Law enforcement officers do not have an unfettered right to search a vehicle. Officers may not conduct a search unless they have probable cause.
Here are some important things that individuals who are facing charges resulting from a search of their vehicle should understand about probable cause.
What constitutes probable cause?
To proceed with a search, police must reasonably believe that they may find weapons, drugs, or evidence of a crime. A police officer’s hunch that a person looks like a criminal or may have drugs in the car does not amount to probable cause.
A proper determination of probable cause must be reasonable and readily articulable. If an officer sees contraband in plain view on the floor or seat of a vehicle, that observation would constitute probable cause to support a search.
Does consenting to a search eliminate the requirement of probable cause?

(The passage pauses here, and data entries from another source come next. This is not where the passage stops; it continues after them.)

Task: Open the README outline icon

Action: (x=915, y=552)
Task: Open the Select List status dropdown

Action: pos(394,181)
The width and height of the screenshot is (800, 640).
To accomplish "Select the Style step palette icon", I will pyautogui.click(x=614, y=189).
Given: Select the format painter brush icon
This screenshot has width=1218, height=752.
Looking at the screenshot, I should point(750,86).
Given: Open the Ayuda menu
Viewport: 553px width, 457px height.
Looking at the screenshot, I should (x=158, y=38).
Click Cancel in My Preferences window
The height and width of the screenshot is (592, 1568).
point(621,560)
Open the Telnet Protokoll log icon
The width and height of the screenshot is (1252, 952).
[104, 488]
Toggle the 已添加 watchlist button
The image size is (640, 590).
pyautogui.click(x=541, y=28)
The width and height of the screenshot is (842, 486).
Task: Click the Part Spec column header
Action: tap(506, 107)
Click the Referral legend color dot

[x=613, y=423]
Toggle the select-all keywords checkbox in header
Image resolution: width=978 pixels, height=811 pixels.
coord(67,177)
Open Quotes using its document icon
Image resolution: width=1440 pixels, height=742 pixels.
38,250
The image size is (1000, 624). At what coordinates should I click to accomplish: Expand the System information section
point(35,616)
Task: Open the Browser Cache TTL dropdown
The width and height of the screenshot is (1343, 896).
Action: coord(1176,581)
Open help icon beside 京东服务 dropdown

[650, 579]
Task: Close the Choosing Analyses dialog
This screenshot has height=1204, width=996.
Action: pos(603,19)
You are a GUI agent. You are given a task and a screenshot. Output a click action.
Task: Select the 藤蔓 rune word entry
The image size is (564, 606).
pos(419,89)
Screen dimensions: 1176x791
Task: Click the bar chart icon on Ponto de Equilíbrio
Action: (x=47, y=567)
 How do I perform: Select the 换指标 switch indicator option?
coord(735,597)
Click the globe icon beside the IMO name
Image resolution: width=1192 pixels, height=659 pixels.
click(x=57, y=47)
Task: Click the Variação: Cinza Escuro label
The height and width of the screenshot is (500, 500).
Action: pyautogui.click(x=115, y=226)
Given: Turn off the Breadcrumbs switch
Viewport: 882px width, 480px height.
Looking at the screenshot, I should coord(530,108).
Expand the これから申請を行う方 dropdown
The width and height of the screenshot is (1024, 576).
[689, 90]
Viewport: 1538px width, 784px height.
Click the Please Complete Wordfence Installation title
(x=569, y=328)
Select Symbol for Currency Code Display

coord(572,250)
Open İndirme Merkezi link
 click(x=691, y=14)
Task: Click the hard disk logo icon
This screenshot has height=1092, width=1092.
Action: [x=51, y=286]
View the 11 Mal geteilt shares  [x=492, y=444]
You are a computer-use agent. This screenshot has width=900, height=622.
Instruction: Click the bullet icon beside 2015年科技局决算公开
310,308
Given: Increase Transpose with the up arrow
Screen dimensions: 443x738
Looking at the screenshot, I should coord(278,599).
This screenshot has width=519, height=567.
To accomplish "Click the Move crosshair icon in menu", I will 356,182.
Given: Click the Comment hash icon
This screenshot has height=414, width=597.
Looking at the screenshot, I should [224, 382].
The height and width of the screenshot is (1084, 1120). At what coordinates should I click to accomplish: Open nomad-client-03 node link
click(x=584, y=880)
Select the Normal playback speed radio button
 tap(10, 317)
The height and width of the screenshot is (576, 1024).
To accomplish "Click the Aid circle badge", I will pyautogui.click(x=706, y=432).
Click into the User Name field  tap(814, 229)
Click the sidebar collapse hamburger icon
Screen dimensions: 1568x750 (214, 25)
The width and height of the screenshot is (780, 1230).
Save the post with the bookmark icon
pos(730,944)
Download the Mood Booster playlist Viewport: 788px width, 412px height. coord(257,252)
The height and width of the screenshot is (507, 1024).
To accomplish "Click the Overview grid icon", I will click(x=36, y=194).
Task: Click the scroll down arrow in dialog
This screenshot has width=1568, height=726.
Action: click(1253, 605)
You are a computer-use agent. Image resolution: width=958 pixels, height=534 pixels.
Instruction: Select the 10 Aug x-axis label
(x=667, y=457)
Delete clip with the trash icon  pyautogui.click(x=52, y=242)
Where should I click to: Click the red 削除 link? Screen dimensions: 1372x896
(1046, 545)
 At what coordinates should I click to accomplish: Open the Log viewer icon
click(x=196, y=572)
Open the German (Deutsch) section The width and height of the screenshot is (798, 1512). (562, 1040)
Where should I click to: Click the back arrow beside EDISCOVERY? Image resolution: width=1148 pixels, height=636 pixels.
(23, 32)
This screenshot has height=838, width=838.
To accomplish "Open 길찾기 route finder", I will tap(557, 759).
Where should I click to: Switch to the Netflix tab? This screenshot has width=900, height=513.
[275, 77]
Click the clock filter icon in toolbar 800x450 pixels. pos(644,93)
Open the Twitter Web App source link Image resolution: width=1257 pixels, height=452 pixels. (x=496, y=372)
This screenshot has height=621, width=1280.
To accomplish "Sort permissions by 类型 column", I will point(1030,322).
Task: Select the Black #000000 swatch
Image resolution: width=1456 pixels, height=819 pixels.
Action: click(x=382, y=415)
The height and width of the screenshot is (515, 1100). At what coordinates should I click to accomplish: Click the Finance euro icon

When officers request to search a vehicle, a driver might interpret the request as an indication that they have legal grounds to do so. However, New Jersey’s Supreme Court has previously found that giving an officer permission to conduct a search does not do away with the need for probable cause. Officers must make a determination of probable cause prior to asking for consent to a search.
In the absence of probable cause, searching a vehicle may be a violation of the fourth amendment. Evidence that officers obtain from an unconstitutional search is inadmissible in a criminal trial, and a defense attorney may move to suppress the evidence or dismiss the charges.